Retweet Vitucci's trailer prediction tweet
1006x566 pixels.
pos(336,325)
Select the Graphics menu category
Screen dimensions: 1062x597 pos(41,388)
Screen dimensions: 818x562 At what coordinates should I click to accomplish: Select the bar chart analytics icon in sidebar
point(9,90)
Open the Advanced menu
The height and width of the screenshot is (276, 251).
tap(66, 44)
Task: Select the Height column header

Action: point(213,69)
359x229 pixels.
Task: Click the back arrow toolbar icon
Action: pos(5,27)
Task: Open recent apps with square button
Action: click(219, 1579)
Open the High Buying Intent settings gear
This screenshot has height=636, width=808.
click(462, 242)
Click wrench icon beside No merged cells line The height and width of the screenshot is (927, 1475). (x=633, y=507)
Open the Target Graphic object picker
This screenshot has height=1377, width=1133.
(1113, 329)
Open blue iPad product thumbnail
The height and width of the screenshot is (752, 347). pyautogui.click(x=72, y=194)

###

#### Exercise description
The data must be duplicated exactly, with nothing left out.

#### Solution
Retweet Vitucci's trailer prediction tweet
1006x566 pixels.
pos(336,325)
Select the Graphics menu category
Screen dimensions: 1062x597 pos(41,388)
Screen dimensions: 818x562 At what coordinates should I click to accomplish: Select the bar chart analytics icon in sidebar
point(9,90)
Open the Advanced menu
The height and width of the screenshot is (276, 251).
tap(66, 44)
Task: Select the Height column header

Action: point(213,69)
359x229 pixels.
Task: Click the back arrow toolbar icon
Action: pos(5,27)
Task: Open recent apps with square button
Action: click(219, 1579)
Open the High Buying Intent settings gear
This screenshot has height=636, width=808.
click(462, 242)
Click wrench icon beside No merged cells line The height and width of the screenshot is (927, 1475). (x=633, y=507)
Open the Target Graphic object picker
This screenshot has height=1377, width=1133.
(1113, 329)
Open blue iPad product thumbnail
The height and width of the screenshot is (752, 347). pyautogui.click(x=72, y=194)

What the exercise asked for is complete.